▸ **PROBLEM DESCRIPTION**
Find each line in the material that contains the word "height" and copy those lines in full.

+---+

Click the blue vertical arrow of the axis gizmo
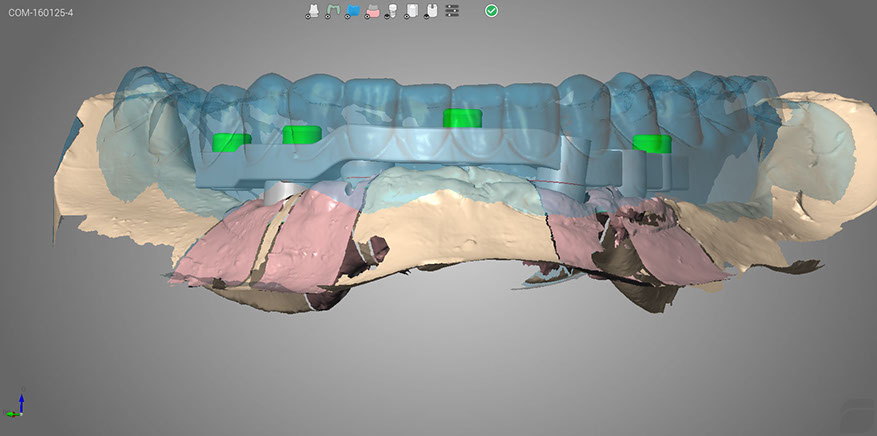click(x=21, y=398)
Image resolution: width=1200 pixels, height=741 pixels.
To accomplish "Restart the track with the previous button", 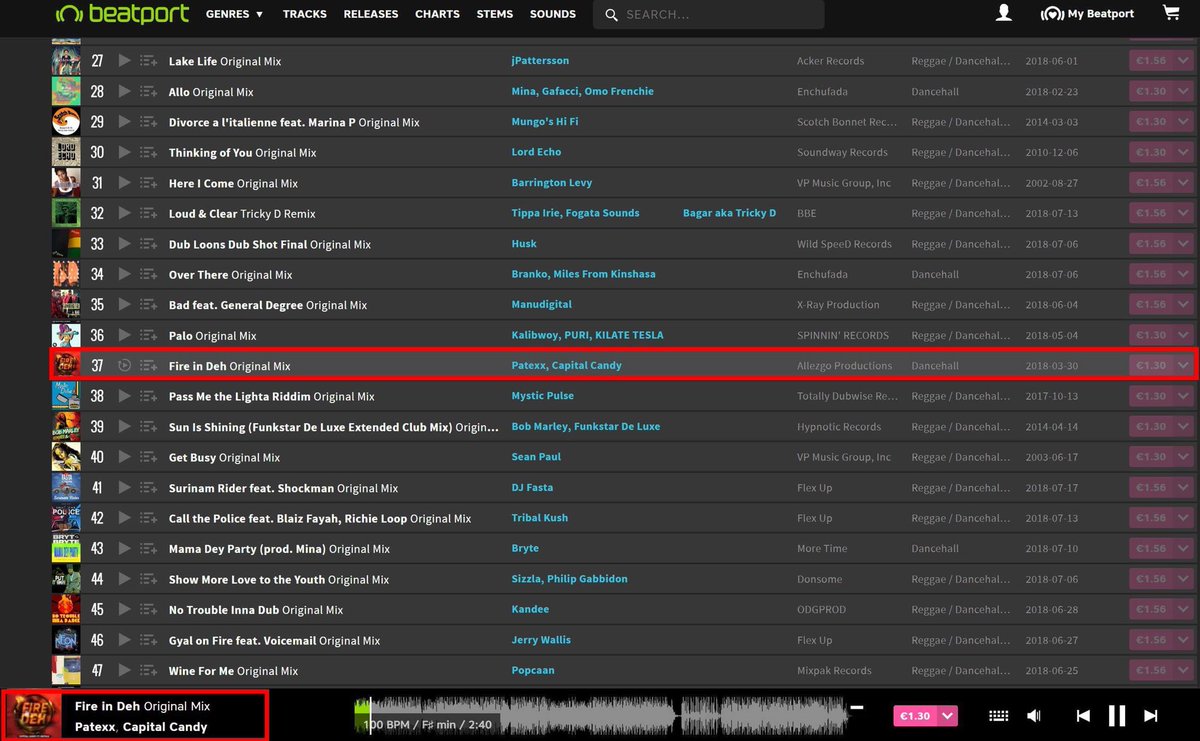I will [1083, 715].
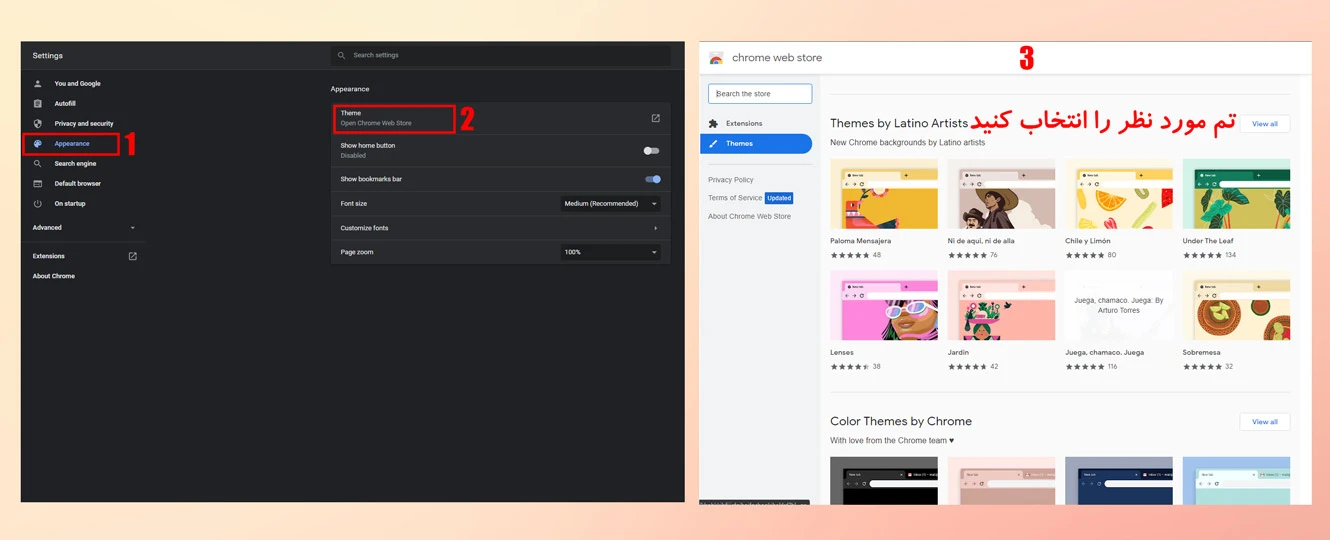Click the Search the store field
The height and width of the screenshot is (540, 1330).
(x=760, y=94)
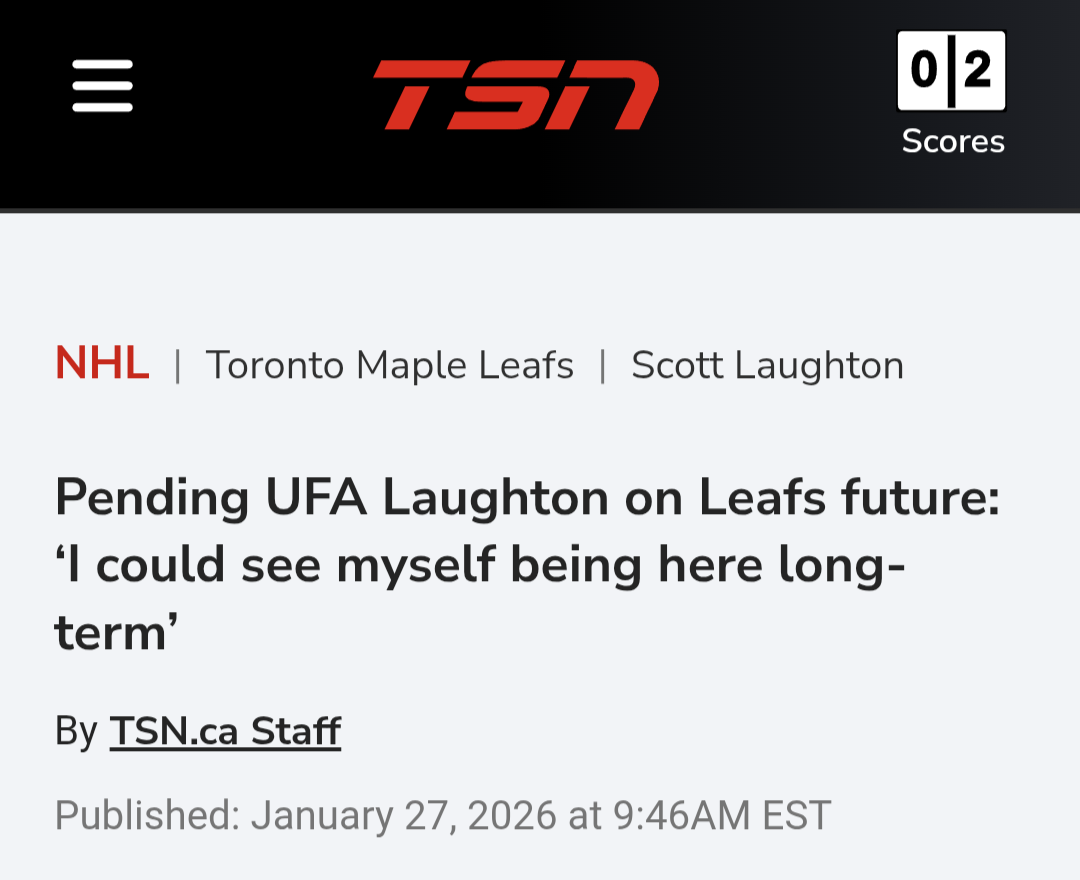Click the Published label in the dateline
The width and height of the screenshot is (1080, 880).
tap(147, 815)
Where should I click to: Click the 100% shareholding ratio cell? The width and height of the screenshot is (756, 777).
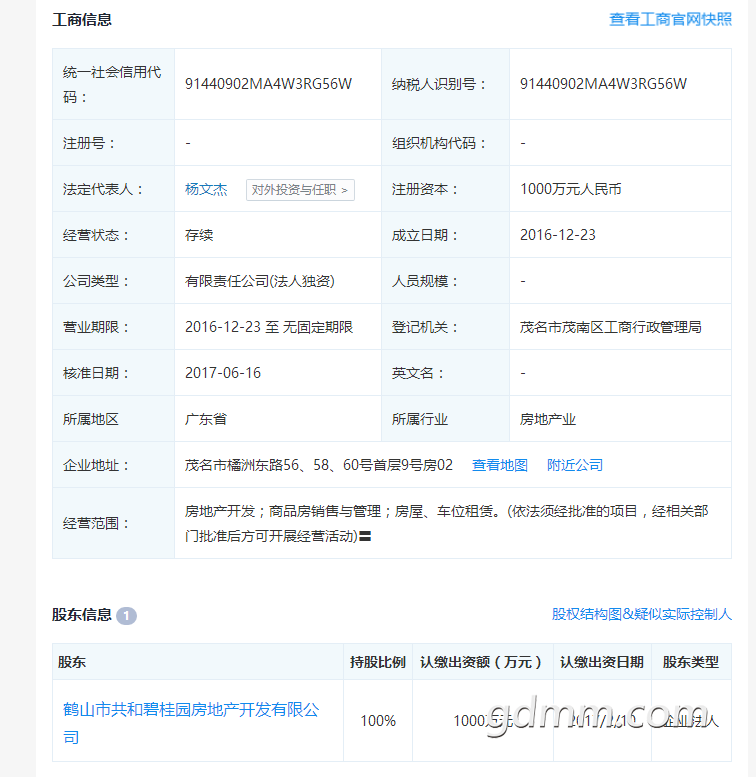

+---+

▸ **OUTPUT BELOW**
Image resolution: width=1200 pixels, height=741 pixels.
The height and width of the screenshot is (540, 1330).
The width and height of the screenshot is (1080, 880).
Where should I click to: Click the 100% shareholding ratio cell? The width and height of the screenshot is (756, 777).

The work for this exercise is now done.